Pero yo me niego a vivir esta semana con una actitud derrotista. Me niego a que hayamos conseguido que llegue hasta aquí para ahora darnos por vencidos. Me niego a que los próximos días estén marcados por un hecho que sucederá en el futuro y cuya resolución no conoce nadie... Los luchadores de verdad, como nosotros, siempre luchan. Sin parar. Sin descanso. Hasta el final.

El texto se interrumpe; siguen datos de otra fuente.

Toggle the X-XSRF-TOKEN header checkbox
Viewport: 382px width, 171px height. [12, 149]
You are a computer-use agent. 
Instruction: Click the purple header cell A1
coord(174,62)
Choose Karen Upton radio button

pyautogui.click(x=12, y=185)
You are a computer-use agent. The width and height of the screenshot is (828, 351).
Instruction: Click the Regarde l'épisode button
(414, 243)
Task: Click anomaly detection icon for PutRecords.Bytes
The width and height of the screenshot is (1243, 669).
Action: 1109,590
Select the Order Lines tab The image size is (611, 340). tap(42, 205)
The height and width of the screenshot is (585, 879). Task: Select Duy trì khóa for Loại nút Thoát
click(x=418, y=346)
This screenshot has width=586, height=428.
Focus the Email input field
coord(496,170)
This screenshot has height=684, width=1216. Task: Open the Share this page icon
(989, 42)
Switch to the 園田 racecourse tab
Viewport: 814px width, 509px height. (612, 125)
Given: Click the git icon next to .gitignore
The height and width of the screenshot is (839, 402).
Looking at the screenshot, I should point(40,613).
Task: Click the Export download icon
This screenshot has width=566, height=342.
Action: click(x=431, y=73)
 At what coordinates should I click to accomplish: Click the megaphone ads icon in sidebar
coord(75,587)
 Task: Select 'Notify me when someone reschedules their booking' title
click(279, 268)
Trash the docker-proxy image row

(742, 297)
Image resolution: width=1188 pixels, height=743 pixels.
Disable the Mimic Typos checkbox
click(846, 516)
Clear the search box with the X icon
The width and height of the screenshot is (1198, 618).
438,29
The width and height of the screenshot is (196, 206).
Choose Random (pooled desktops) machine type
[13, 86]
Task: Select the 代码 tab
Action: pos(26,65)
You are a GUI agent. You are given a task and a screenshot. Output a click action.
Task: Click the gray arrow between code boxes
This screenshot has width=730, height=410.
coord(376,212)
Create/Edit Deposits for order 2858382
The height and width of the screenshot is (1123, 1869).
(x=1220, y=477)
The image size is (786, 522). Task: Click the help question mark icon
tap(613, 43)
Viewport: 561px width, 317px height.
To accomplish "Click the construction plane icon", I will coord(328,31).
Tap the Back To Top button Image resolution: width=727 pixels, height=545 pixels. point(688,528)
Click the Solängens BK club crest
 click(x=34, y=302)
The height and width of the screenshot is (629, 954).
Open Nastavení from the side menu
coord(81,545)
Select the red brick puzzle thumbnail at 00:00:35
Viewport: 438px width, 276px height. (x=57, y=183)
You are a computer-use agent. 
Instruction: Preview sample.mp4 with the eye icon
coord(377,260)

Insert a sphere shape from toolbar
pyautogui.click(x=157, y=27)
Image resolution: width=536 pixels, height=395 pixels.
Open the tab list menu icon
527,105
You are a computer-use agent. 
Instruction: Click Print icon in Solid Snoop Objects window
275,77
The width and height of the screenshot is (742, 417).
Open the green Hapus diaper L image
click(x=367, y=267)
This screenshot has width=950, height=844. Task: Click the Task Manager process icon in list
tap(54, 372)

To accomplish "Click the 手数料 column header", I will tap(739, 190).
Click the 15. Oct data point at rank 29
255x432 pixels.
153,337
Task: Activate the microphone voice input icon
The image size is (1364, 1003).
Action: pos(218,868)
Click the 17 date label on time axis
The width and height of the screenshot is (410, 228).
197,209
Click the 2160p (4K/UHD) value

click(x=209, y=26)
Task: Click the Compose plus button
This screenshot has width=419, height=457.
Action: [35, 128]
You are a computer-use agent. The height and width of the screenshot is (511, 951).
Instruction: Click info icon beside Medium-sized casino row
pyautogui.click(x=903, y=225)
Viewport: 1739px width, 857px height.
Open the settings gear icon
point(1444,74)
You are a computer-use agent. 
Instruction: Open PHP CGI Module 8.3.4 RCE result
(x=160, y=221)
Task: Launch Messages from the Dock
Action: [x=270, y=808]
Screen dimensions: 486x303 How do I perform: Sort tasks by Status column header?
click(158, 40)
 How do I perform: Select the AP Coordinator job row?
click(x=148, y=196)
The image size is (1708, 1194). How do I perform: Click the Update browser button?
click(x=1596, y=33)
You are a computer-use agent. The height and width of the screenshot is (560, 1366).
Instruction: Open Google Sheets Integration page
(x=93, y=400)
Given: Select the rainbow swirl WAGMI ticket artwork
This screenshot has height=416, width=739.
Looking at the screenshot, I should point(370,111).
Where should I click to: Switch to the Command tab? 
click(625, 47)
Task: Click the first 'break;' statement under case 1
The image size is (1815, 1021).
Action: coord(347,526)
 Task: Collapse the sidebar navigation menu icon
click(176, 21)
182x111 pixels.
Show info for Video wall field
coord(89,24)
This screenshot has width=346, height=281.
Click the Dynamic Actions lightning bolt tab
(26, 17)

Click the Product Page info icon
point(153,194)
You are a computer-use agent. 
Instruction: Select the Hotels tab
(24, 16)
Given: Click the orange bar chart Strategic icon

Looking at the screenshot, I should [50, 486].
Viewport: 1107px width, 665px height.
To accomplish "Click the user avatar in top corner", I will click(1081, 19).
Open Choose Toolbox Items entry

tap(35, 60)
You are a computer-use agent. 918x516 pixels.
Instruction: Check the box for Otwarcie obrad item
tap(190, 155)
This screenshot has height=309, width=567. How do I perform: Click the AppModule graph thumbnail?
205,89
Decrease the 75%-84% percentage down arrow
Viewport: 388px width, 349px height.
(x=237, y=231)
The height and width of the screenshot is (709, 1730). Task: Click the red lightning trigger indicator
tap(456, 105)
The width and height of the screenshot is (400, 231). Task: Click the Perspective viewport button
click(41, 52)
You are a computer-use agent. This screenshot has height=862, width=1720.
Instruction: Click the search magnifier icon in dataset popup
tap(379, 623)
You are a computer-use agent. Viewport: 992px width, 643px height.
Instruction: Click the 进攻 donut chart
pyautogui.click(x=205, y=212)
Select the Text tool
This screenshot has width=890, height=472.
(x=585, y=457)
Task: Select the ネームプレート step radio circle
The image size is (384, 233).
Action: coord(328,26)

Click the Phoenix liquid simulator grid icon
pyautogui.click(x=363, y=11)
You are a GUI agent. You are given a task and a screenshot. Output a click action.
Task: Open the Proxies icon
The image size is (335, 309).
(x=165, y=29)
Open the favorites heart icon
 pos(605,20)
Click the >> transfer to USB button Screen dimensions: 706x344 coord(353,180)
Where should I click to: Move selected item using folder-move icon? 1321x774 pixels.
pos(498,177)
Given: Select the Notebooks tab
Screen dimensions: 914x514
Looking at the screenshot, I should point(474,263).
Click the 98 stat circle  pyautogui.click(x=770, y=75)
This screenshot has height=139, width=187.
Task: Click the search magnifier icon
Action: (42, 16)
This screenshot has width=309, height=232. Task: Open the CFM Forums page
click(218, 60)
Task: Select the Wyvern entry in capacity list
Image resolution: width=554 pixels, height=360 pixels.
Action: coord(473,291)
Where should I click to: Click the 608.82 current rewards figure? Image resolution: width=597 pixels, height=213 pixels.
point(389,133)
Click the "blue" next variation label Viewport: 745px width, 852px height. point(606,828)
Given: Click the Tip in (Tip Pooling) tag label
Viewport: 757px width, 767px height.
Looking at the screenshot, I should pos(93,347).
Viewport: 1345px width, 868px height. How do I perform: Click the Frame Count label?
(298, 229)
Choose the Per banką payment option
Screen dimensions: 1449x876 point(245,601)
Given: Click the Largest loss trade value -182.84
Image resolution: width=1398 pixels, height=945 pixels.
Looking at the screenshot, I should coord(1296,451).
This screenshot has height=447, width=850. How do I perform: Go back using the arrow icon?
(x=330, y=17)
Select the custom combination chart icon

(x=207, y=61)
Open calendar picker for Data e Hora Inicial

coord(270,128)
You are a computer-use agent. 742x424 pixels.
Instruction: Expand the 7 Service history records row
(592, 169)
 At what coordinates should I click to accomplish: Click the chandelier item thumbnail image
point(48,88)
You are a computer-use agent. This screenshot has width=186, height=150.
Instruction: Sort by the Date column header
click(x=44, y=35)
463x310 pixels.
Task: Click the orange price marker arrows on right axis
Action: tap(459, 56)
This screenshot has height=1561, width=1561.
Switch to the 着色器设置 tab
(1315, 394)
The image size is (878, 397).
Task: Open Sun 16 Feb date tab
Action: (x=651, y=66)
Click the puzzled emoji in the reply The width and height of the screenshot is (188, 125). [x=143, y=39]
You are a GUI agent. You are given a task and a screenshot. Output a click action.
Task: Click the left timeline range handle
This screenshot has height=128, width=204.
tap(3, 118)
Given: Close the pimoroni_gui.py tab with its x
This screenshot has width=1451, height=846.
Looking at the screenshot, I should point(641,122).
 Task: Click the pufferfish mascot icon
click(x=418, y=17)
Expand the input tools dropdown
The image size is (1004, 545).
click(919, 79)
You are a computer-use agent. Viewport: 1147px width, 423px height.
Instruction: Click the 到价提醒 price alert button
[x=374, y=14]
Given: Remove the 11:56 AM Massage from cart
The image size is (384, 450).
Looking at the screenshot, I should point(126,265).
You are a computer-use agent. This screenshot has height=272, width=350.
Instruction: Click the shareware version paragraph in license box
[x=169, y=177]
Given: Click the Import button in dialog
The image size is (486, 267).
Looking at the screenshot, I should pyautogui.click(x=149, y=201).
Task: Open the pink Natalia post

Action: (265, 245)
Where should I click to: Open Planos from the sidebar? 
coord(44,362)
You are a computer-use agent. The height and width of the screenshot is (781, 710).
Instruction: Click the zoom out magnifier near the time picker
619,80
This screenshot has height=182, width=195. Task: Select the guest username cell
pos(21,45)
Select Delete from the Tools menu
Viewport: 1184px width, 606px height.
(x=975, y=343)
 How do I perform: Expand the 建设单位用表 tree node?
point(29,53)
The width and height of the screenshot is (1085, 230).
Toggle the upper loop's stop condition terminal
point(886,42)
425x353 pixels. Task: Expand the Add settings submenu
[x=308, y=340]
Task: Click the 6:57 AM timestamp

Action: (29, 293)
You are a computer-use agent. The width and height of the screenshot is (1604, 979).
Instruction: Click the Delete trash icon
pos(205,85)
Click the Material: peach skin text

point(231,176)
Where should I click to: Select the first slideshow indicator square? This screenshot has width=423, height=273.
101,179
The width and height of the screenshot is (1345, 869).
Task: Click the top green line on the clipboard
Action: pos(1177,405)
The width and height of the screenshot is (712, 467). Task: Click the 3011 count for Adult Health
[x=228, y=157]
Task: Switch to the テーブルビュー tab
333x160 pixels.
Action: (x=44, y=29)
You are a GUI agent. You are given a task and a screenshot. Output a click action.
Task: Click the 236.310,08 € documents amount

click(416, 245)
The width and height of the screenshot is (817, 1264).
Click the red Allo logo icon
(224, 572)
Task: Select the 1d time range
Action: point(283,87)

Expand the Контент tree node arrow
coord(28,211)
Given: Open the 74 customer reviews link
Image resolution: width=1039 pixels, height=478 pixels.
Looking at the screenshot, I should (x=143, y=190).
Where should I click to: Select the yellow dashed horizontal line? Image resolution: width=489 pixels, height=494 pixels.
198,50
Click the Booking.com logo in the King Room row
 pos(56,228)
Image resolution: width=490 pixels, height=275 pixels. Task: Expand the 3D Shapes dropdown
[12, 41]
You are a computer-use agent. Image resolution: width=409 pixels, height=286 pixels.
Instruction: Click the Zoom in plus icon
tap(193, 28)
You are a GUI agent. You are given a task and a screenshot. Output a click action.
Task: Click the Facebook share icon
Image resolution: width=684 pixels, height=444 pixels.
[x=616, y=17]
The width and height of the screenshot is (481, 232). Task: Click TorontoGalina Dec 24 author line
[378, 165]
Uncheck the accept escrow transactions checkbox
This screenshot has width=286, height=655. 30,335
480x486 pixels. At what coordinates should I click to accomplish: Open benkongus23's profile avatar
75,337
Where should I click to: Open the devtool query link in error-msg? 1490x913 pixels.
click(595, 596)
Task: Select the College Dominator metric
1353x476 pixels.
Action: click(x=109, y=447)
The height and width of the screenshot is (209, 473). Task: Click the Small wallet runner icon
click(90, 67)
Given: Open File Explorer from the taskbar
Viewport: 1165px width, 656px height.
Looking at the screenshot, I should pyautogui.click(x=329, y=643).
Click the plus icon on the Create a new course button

No concibo OT sin Agoney. Claro que no. Pero, si es la última semana, quiero que la disfrutemos juntos. Que demostremos la familia que hemos creado. Pero, para ello, TODOS tenemos que poner un granito de arena. Recordad que siempre será NUESTRA montaña, da igual si es grande o pequeña, lo importante es que la construyamos unidos. Y, sobre todo, que pase lo que pase el próximo lunes podamos sentirnos orgullosos de no habernos rendido nunca. Sé que es un momento muy complicado porque sentimos que no nos quedan fuerzas para afrontar una nominación tan dura, pero es importante que recordemos que TODO es posible. Estoy seguro de que Agoney no querría vernos derrotados. Hagámoslo por él.

 

Nuestro canario nos necesita una vez más. Necesita a todas esas personas que en estos meses le han visto por televisión y han conectado con él por un motivo u otro. Necesita a toda esa gente que ha sido feliz viéndole por una pantalla todos los días desde que empezó la aventura. 

 

 

 

Necesita a los que hemos encontrado en él esa voz que nos hacía falta para que nuestra vida tuviera más luz... porque sí, ha cambiado la vida de mucha gente y ahora nosotros podemos continuar cambiando la suya. Por favor, no digamos que el sueño ya ha terminado. No matemos esa ilusión antes de tiempo. Somos nosotros los encargados de escribir la historia, y ojalá podamos seguir sumando capítulos a ella. Si, finalmente, el libro tiene que cerrarse, podremos quedarnos con la inmensa alegría que nos ha aportado estos meses y el orgullo que supone haber luchado hasta el final. Eso nadie podrá quitárnoslo. Pero, ahora sí, me siento con muchas fuerzas para demostrarle lo mucho que le queremos y apoyamos. Este no puede ser el final. Me niego a que todo acabe aquí.